I’m like a third of the way through this thing.
By now, I expected to see progress – and I believe that I’ve made some – but what I feel, mostly, is frustration with the process. I told my therapist yesterday that I “need a new plan,” meaning not a future plan, but a current plan, a coping mechanism. Except that I don’t want to cope; I want to overcome.
This was the part where she told me that, when I start trying to explain things, she loses me. Then she told me to close my eyes and reconnect with my body, while she did the same with hers.
Eventually, I think, I was able to give her a glimpse into my world. She said, “I want to come back to this next week,” which is not how we usually end our sessions.
See, here’s the deal. I live my life right now on a day-to-day basis. I have good days and bad days, as I think has been pretty well demonstrated here: one day I seem to have everything figured out, and the next day something happens that sends me spiraling backwards. So when I say I need a new plan, I mean I need for this back-and-forth bullshit not to happen anymore.
I think what it is, is that my grief – which I cannot easily define – is always there, under the surface. I can build up protective layers of positive thoughts and experiences, but each time something reminds me of what I lost, those layers are scratched away, and the grief is revealed. What I need is a tool to make that grief go away, or shrink it, or re-file it somewhere else.
Here are some things that do not work:
- Talking about what happened. I can talk my head off, to anyone, about anything, however personal. It’s what lets me bare my soul on this blog and not really think twice about it. But when I’m just telling the same stories over and over again – all outside pregnancies being equal, just with different women in question – and the outcome doesn’t change, I realize that talking/crying/getting angry may be immediately cathartic but provides no long-term relief.
- Being grateful for what I have. I am grateful, but it isn’t enough to say that’s enough. The gratitude, the moments of happiness I get from my life as it is, are what build up those protective layers over my sadness. They do not eradicate it.
- Looking to the future. This one pisses me off because it simultaneously makes me feel like my current life is not worth anything (which is is; see above) and operates on the assumption that things will change if and when certain conditions are met, at specific dates and times. What a lot of pressure! I don’t want to feel like I’m just getting by or suffering through it, and I certainly don’t want to wake up one day a few years from now, realize that the expectations were not met, and wonder what the hell I spent all these years waiting for.
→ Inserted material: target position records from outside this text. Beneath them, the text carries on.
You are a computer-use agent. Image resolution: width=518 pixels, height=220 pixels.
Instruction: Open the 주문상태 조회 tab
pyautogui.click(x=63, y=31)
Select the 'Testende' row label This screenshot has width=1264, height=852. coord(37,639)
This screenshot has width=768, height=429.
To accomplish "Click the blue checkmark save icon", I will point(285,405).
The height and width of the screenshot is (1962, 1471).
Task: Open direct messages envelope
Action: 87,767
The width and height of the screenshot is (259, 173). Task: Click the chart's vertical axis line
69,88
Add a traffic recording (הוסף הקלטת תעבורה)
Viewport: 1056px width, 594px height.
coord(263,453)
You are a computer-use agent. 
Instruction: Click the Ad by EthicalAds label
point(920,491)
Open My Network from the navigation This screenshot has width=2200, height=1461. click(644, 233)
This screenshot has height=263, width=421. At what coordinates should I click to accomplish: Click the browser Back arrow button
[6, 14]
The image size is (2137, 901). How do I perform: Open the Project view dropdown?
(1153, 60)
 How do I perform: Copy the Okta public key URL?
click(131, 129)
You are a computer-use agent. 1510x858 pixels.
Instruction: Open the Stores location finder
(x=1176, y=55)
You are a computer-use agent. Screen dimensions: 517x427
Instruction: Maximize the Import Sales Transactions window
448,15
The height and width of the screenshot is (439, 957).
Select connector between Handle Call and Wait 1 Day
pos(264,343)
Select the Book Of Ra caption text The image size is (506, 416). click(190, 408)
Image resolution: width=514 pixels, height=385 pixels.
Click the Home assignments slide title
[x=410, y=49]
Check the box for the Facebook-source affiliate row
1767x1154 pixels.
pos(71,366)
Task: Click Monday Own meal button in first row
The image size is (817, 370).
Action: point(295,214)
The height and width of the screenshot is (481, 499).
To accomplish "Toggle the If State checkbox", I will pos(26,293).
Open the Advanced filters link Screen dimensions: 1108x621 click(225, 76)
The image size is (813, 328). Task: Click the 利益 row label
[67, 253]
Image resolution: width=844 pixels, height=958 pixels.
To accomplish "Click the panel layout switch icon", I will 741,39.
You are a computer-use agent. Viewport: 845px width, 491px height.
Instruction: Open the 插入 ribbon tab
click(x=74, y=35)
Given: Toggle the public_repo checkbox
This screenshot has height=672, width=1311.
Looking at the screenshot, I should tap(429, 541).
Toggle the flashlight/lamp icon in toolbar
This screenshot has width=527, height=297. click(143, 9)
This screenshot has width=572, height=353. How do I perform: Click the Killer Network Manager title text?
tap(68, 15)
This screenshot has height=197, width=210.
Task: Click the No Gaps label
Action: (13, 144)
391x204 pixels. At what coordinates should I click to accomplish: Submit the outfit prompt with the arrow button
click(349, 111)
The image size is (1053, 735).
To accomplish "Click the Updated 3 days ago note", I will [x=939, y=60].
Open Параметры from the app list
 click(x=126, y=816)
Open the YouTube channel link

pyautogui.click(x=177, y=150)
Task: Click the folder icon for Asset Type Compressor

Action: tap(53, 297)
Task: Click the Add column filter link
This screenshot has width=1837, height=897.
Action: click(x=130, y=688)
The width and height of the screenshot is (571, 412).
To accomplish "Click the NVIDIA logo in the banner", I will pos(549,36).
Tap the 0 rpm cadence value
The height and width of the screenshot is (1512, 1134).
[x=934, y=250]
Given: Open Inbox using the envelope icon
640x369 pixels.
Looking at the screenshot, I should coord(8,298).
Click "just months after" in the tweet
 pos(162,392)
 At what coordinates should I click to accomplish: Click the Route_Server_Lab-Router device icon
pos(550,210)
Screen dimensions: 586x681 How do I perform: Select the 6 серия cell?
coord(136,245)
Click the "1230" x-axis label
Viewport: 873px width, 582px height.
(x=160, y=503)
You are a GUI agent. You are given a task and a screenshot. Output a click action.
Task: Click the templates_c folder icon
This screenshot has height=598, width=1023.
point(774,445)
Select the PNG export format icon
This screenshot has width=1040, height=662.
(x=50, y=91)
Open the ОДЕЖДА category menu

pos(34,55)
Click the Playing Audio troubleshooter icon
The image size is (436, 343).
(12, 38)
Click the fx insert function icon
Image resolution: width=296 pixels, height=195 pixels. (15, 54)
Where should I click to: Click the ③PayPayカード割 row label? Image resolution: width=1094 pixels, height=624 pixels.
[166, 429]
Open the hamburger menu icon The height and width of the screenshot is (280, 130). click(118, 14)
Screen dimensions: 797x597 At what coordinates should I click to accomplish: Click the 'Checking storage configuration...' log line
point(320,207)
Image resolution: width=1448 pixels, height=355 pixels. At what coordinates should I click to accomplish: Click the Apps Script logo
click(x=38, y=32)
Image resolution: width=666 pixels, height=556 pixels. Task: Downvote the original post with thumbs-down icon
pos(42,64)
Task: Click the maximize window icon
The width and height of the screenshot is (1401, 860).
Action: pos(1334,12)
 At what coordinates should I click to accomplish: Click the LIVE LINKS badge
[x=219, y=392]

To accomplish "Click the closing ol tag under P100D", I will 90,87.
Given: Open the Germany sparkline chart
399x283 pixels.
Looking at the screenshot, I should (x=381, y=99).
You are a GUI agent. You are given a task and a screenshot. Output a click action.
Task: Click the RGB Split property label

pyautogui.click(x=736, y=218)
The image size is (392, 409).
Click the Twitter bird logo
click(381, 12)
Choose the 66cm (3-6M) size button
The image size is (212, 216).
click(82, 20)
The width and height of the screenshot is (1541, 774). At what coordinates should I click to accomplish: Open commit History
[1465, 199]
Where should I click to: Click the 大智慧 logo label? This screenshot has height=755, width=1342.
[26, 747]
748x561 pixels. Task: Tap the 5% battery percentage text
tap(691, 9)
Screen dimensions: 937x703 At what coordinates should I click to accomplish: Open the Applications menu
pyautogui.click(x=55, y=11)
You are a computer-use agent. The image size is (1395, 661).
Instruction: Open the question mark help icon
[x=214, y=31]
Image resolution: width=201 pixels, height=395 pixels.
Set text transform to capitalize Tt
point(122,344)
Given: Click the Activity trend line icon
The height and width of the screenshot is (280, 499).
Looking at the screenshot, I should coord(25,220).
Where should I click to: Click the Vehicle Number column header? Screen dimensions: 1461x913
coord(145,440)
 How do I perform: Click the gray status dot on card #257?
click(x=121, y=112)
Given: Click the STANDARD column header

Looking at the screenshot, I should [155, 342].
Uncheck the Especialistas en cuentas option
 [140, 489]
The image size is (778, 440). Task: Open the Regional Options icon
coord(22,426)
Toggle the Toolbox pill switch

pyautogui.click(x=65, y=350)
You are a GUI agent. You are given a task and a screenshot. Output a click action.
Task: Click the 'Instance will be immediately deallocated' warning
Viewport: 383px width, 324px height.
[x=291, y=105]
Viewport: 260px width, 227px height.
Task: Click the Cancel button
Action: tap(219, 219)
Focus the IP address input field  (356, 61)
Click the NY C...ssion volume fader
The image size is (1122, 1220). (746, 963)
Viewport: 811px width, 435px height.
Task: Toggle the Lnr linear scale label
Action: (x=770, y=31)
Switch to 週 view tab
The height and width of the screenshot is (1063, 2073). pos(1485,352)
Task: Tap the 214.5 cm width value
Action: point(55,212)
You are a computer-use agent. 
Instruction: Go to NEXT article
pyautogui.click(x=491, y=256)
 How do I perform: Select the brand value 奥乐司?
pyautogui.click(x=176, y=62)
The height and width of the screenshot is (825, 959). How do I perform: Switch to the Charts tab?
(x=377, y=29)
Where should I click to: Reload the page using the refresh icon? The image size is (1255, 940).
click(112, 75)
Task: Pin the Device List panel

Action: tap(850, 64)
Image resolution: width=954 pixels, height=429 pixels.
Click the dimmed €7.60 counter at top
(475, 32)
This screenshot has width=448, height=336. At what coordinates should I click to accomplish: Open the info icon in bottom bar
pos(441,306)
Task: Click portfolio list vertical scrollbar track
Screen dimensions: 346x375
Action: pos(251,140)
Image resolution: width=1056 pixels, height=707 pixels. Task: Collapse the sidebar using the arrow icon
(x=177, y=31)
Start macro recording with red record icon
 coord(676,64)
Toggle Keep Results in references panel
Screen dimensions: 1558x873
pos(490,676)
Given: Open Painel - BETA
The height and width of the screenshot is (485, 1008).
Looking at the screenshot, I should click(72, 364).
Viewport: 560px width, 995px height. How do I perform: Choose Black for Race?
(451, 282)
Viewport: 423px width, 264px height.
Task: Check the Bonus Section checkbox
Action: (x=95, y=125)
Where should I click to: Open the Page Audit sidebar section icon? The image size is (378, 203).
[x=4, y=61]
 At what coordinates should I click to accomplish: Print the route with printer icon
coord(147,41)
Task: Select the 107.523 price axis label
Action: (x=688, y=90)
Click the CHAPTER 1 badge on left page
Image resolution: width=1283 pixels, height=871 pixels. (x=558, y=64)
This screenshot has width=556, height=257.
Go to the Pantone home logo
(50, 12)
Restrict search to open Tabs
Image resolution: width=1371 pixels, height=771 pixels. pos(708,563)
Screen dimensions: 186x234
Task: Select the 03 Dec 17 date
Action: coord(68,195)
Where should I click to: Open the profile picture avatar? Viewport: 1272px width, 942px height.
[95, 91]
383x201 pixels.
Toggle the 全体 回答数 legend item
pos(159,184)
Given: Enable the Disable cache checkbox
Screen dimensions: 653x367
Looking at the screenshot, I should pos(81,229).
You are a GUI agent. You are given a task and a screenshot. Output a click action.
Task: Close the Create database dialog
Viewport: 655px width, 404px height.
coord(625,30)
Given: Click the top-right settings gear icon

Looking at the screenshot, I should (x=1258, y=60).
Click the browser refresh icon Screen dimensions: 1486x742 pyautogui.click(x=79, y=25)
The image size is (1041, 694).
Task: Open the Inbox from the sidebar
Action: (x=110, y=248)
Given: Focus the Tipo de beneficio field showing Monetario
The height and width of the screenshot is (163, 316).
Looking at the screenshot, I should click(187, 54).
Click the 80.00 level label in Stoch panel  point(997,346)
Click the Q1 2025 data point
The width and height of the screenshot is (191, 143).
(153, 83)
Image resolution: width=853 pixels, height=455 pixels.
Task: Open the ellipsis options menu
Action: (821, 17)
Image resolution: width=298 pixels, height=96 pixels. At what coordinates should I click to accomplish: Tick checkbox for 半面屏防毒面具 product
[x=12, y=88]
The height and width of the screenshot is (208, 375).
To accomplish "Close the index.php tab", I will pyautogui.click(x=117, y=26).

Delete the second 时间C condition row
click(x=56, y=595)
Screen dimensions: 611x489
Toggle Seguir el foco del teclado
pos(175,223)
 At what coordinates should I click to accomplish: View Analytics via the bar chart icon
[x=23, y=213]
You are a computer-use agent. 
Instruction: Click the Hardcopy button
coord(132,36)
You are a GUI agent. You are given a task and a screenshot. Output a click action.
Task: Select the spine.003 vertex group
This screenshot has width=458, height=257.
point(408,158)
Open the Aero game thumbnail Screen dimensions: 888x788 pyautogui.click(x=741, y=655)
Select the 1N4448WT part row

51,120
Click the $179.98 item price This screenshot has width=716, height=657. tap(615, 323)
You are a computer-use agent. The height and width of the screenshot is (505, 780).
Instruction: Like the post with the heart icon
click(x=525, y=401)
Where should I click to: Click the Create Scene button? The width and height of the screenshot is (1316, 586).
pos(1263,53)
I go to therapy, I wear a talisman, I’m joining a support group, and I’m writing this blog because the resources that I have at my fingertips have failed me and continue to fail me. When I say I need a new plan, I mean I need a new set of resources, a new toolbox, a better idea than the ones I’ve already got. I would like to wake up one day and think, genuinely, as I did once upon a time, “Hey, this life is pretty great!” without having to convince myself. I would like to hear of a friend’s pregnancy and be able to congratulate her without it causing me weeks or months of inner torment. I would like to say “fuck you” to the grief that sits inside me, like I was able to say “fuck you” to the shame I felt surrounding my divorce (because that one, for those who are interested, has been processing nicely, if belatedly). And then I would like to be done with it, calling on it when necessary, for perspective or storytelling, rather than being blindsided by it on any given day.
And I am open to suggestions on how to accomplish all that, because sitting around waiting for it to happen on its own, sticking the same square pegs in the same round holes, is getting really, really old.